Born in Rangoon, Burma on Sept 20, 1922, Cynthia was, no doubt, a delight to her parents, Anne & Cyril Gregory.
After graduating from the Methodist English Girls High School in 1940, she took further studies in shorthand and typing and started her first job as a stenographer for Universal Studios in Rangoon. Cynthia and her family escaped to the country side from the advancing Japanese army, but were confined to the village during the Japanese occupation of Burma during World War II.
After the war she worked as secretary to the Business Manager at the Rangoon Seventh-Day-Adventist Hospital and later worked as the personal secretary to T. K. Boon the principal partner at Soorma and Boon, one of the leading law firms in Rangoon from 1957 to 1965. The death of Mr T.K. Boon coinciding with growing nationlism and socialism in Burma made finding work for persons of eurasian descent next to impossible.
In 1966 Cynthia made a courageous decision to risk everything, she purchased one way tickets to Toronto Canada for her and her two boys, Wynford and Philip.
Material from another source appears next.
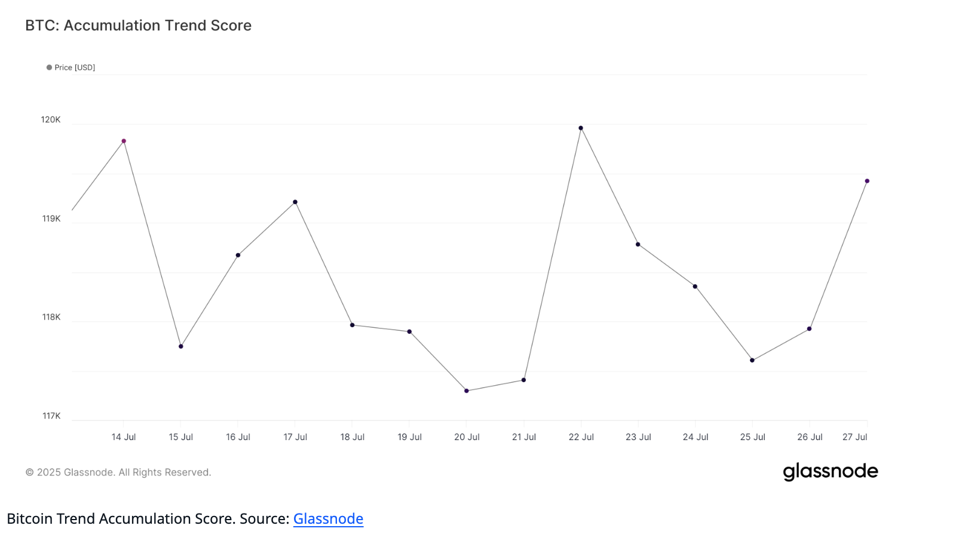Select the 14 Jul data point
The image size is (956, 553).
pos(124,141)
Since she had no visa for Canada, she booked the tickets with a stopover in New Delhi, India so she could apply for a landed immigrant visa at the Canadian Embassy. With her two boys in tow she boarded a Pan American Airlines filght to New Delhi in February 1966 against the advice and wishes of her family and friends. She put her faith in God, but worked tirelessly to get a landed immigrant visa to Canada. Finally in November 1966, after 9 months of trials and tribulations, she was provided a special ministers permit to come to Canada. She booked a stopover in London, England to visit her daughter Jennifer, who left Burma in May 1960, and sister Marjorie who she had not seen since 1948 and her family, arriving in Canada December 6, 1966, nearly 10 months after leaving Burma. Talk about a slow boat to ...
Cynthia loved traveling, entertaining, and her role as a Sabbath School teacher to children 4–10 years old at the Rangoon & Willowdale Seventh-Day-Adventist churches. She was very active in her church and would not dream of missing a service no matter what. Cynthia especially loved to tease her children & grandchild with always a mischievous twinkle in her eye. Oh, did we love that mischievous twinkle!
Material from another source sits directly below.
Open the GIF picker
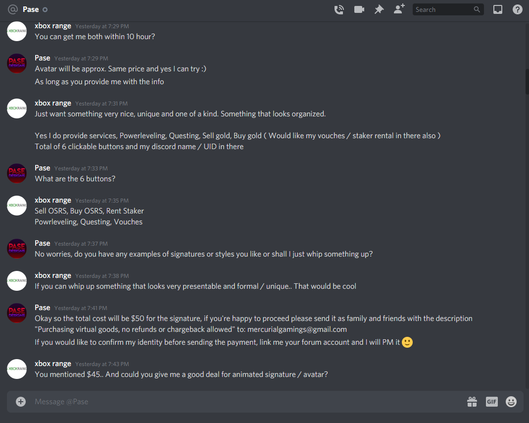Viewport: 529px width, 423px height. tap(491, 401)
Cynthia’s love of travel took her from the East to the West Coasts of Canada and the U.S., Europe, Fiji, New Zealand, Australia, Japan, and Thailand to name a few.
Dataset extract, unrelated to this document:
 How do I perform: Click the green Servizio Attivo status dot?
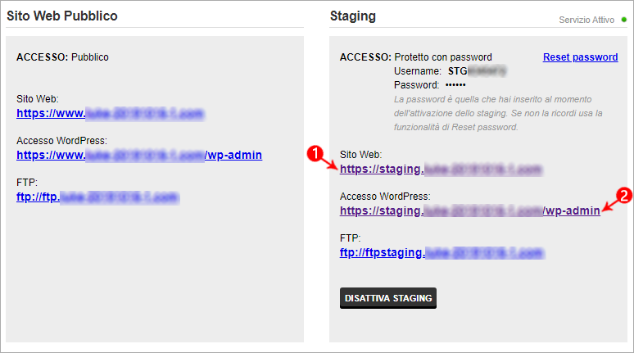tap(624, 20)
Cynthia leaves behind her children, Jennifer, Wynford & Philip; granddaughter Andrea & her husband Christian; great grandchildren Dylan & Evan; brother Ralph, sisters Noelene & Marjorie and many, many nieces and nephews.
She will be very much missed by her family and friends and all who knew her. We will be eternally grateful that our lives were touched by such a sweet and gentle, kind & loving soul with such a free spirit.